● **Your objective**
Hand back each record exactly as you find it.

Data provided section start

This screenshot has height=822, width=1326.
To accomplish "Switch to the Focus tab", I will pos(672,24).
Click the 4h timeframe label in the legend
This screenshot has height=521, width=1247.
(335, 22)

Data provided section end

● **Your solution**
This screenshot has height=822, width=1326.
To accomplish "Switch to the Focus tab", I will pos(672,24).
Click the 4h timeframe label in the legend
This screenshot has height=521, width=1247.
(335, 22)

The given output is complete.